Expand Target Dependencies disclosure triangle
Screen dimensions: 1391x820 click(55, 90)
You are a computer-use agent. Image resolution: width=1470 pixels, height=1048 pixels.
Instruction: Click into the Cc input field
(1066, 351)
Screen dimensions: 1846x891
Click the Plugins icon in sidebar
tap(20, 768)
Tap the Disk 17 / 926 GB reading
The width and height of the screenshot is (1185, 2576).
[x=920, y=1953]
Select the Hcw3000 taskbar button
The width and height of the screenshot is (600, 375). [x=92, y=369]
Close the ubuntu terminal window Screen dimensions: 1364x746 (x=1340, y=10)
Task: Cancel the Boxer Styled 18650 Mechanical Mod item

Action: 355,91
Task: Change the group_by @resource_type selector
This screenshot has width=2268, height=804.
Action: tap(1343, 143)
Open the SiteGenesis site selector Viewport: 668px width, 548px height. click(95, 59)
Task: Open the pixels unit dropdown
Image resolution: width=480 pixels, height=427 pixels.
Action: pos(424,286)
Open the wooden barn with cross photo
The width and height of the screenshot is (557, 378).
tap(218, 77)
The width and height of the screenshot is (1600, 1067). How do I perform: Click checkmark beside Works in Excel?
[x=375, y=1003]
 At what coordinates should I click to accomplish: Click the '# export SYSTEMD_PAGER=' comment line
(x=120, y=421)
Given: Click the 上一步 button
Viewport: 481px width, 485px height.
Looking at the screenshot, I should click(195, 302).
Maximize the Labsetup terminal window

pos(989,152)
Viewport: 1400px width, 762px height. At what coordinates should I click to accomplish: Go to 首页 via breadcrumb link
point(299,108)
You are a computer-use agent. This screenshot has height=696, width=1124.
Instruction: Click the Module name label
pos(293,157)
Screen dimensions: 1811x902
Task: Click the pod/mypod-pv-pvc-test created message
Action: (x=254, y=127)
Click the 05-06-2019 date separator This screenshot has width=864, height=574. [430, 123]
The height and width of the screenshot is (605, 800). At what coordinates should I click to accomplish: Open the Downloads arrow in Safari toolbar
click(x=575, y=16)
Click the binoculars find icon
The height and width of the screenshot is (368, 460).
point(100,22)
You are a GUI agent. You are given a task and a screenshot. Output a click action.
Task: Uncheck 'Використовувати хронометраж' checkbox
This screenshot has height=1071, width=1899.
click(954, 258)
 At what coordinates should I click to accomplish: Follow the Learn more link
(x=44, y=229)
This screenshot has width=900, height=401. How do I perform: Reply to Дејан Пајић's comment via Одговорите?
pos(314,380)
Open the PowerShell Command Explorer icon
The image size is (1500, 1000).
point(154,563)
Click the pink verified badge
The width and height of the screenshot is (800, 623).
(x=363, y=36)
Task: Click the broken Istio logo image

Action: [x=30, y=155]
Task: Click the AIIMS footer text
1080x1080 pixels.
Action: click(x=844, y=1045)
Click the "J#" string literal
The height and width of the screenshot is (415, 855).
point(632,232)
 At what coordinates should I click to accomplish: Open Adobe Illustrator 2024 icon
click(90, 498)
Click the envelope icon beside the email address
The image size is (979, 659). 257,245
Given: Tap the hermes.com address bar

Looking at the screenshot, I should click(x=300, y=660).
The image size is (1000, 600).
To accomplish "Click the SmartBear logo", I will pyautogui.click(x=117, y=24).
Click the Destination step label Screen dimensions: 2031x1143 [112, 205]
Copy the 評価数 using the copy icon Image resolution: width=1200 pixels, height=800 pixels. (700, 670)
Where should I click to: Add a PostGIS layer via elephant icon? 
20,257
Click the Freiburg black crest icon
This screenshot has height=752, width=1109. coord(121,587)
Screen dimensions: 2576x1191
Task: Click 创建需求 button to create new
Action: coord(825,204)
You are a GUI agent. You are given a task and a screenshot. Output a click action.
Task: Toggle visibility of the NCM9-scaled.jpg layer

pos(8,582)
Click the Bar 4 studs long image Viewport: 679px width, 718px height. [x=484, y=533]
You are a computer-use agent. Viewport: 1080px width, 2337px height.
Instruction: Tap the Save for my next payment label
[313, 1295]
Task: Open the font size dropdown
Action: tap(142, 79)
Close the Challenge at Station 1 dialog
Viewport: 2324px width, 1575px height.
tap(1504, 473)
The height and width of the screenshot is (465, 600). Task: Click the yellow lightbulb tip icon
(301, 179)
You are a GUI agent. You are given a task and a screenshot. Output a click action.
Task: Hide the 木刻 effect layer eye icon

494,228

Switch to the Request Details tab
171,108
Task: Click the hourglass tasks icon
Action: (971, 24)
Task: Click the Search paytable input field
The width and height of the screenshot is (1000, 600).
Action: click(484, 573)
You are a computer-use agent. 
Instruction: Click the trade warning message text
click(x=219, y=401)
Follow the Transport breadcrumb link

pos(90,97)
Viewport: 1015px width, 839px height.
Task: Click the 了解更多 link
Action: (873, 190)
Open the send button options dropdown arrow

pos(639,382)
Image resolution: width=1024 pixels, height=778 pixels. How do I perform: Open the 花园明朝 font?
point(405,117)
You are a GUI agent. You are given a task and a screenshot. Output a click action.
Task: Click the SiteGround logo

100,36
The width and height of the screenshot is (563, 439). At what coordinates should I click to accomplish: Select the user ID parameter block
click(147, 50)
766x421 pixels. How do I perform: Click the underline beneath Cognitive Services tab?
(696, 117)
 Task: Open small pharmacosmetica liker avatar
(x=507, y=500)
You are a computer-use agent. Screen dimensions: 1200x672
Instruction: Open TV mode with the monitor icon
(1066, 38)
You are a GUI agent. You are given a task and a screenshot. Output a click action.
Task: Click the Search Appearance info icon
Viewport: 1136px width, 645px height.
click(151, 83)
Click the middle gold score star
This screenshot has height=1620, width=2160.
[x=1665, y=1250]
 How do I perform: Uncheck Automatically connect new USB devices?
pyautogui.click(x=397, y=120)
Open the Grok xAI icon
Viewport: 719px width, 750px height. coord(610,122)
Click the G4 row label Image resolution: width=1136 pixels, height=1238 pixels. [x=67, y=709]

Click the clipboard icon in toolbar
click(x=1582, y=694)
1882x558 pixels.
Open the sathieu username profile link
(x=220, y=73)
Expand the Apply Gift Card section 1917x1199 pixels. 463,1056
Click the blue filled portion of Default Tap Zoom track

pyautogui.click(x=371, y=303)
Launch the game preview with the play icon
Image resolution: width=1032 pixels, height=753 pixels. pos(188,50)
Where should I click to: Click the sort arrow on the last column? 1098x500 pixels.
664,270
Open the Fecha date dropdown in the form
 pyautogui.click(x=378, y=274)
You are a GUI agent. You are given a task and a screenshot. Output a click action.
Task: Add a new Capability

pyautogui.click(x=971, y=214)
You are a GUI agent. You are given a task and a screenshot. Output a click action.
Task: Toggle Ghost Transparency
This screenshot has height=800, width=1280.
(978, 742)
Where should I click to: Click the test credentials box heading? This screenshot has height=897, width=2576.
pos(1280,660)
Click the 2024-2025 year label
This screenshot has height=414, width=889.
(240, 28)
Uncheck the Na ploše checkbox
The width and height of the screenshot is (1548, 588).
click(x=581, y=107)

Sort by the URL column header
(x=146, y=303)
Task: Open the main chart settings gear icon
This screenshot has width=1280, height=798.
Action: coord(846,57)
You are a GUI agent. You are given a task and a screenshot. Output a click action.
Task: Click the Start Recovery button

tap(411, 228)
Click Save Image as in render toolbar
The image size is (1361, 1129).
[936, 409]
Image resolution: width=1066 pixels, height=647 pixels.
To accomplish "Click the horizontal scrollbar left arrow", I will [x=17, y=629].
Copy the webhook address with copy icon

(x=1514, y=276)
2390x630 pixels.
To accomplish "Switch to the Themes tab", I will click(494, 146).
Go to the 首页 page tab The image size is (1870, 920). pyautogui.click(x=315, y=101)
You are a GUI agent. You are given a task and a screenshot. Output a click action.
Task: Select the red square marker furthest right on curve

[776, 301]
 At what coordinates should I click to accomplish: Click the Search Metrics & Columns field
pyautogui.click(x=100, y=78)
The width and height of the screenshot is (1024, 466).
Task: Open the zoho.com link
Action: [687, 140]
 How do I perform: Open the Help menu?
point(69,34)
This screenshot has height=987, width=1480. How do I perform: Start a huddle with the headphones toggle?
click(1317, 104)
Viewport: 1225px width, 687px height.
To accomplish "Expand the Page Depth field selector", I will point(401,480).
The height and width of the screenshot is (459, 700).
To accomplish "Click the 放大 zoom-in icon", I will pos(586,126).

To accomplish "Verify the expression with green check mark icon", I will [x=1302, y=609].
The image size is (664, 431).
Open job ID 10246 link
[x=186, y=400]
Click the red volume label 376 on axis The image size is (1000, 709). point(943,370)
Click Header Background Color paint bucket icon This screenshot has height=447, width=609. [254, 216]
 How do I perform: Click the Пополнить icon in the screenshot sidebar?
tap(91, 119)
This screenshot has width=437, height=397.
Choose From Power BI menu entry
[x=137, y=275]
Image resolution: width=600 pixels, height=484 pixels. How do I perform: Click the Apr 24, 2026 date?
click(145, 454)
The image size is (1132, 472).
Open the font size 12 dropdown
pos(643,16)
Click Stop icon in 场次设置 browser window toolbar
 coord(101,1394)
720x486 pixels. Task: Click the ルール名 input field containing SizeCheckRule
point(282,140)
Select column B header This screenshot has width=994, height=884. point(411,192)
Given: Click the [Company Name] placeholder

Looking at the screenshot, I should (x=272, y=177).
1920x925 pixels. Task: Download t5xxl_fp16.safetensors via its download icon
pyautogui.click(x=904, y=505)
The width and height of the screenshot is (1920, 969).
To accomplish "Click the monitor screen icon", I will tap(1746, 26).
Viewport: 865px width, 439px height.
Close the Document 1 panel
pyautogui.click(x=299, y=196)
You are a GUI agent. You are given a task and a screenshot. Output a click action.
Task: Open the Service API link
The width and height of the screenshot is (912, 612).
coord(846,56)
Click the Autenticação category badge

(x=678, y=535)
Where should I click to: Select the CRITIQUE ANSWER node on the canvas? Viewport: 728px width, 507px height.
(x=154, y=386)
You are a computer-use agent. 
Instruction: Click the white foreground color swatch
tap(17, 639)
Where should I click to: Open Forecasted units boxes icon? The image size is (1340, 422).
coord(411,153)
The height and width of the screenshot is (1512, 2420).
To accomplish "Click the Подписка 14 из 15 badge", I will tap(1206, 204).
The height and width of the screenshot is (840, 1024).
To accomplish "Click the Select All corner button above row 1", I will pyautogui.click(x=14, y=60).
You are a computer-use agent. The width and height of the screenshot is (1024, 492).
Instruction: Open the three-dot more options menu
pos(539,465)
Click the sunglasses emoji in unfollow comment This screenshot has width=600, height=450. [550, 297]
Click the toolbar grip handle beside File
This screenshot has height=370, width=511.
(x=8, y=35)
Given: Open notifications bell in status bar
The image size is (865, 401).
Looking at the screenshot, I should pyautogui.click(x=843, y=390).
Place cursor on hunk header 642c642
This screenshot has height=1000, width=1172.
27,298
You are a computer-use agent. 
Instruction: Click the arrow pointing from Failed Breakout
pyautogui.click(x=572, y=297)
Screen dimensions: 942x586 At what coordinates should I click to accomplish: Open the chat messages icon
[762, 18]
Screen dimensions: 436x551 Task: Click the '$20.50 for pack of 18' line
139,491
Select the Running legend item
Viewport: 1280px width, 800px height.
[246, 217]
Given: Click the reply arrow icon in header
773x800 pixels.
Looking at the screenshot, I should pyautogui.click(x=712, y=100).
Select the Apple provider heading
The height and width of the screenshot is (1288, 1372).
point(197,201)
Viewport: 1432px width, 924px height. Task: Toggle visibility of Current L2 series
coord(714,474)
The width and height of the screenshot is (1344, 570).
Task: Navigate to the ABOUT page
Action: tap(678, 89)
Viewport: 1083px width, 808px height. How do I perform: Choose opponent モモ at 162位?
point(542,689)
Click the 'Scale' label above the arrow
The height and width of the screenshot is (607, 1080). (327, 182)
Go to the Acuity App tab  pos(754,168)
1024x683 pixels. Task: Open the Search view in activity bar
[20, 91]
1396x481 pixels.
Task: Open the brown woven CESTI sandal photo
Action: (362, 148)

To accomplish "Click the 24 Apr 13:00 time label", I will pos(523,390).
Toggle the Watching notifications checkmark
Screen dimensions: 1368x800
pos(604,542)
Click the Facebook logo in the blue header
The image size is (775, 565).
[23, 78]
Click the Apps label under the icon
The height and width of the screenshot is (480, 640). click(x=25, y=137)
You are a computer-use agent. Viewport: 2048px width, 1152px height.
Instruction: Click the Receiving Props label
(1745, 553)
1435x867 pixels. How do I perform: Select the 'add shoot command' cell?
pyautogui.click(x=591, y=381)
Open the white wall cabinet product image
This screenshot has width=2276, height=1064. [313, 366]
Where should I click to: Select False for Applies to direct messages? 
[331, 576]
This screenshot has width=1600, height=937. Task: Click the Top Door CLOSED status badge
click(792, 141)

__________________________________________________

> **INSTRUCTIONS TO FOLLOW**
For the word "checkbox", count the lines of the listing above that hold it; the number alone is the answer.

> **RESULT**
2